[Provided entries]:
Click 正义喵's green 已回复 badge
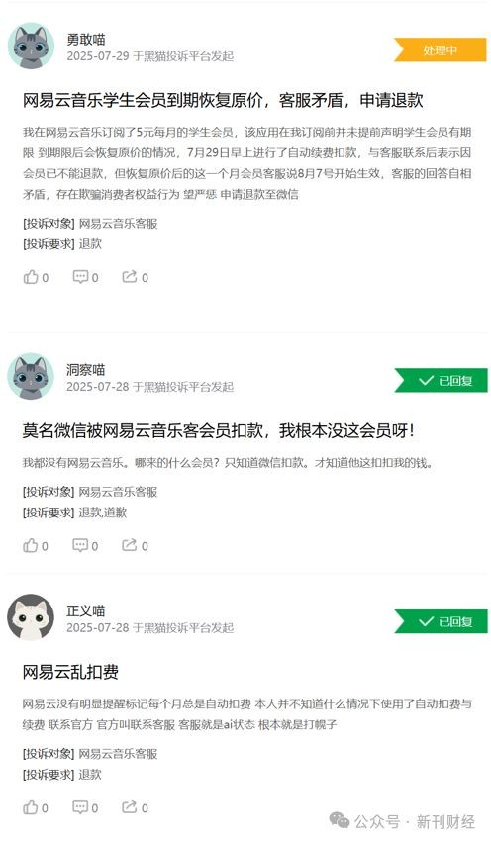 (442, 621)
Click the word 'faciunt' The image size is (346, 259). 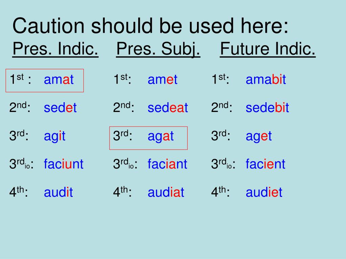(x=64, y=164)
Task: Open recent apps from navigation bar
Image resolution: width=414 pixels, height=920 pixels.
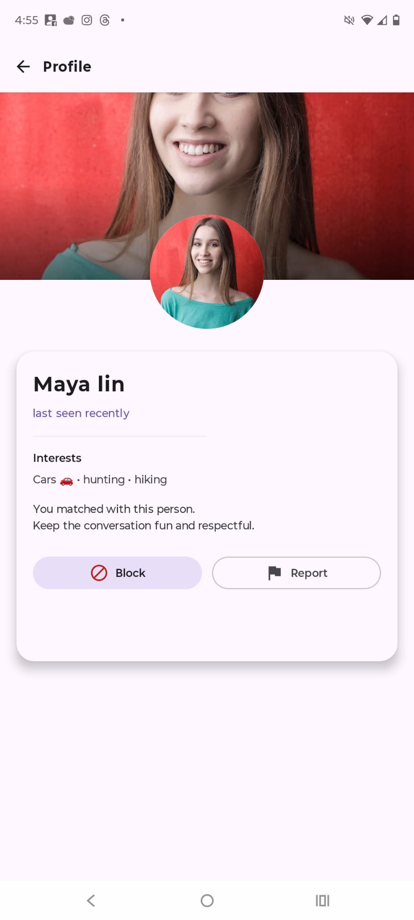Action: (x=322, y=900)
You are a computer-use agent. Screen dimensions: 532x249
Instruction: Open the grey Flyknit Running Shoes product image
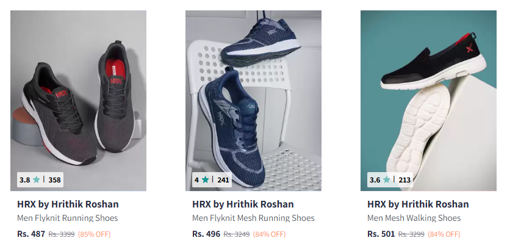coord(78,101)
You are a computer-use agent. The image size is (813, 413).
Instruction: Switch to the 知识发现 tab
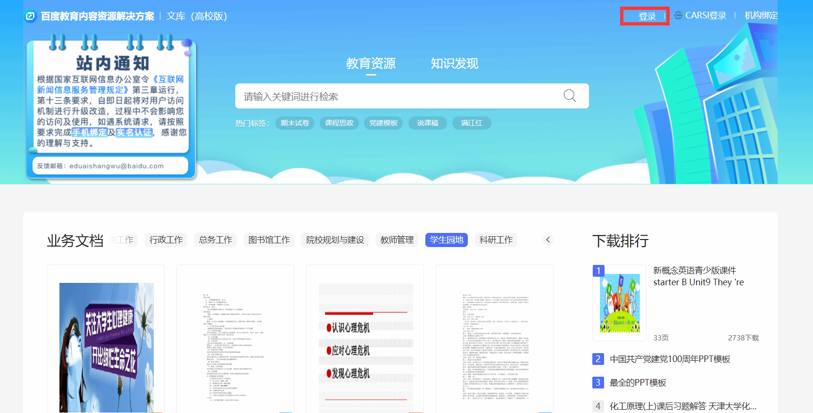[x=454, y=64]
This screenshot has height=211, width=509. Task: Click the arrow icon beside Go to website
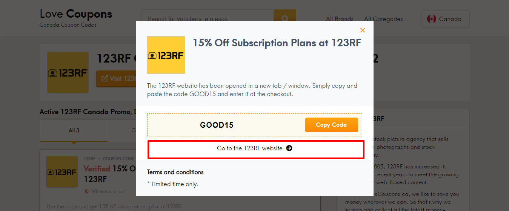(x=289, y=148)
--
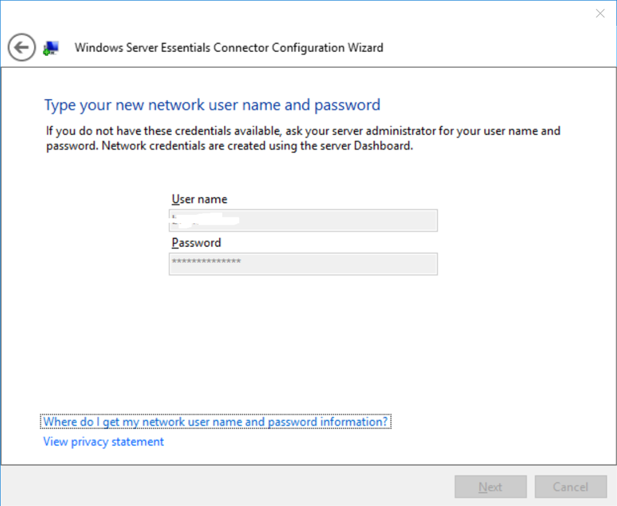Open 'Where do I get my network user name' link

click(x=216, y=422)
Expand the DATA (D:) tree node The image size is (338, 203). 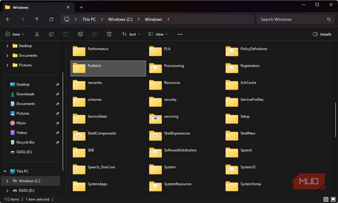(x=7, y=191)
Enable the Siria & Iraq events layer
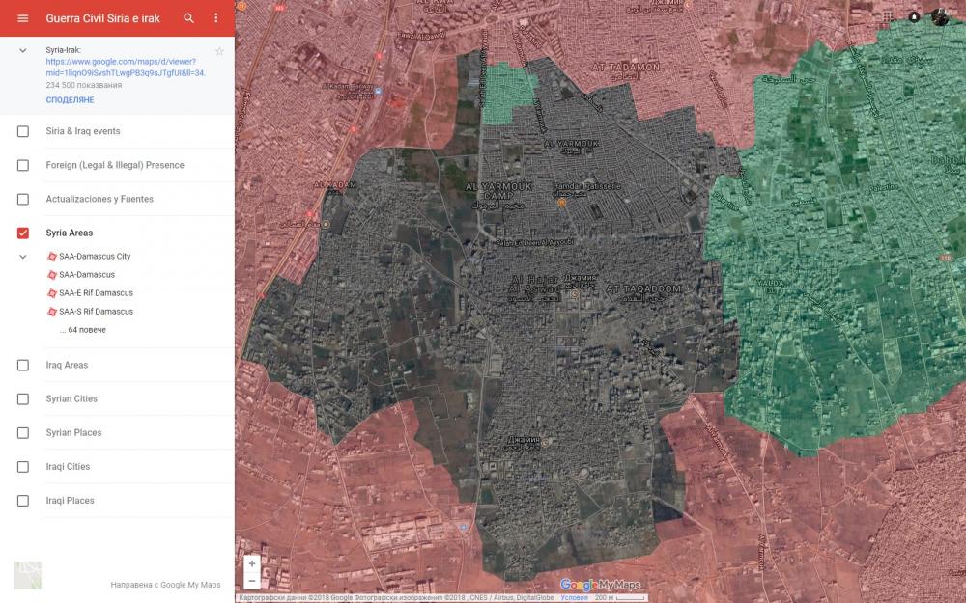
* * *
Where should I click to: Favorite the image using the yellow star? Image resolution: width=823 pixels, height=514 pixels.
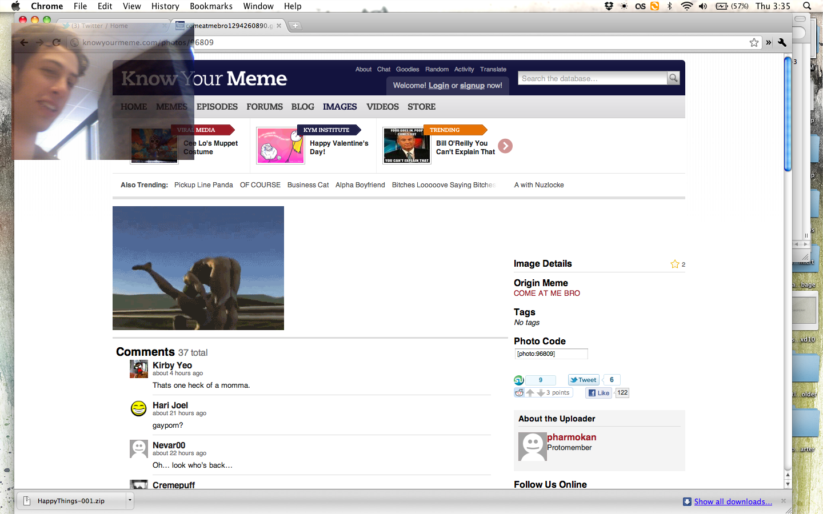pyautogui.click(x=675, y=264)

[Work required]:
If a line above holds the word "computer", count it; then say how many such lines there are and nothing else.

[Answer space]:
2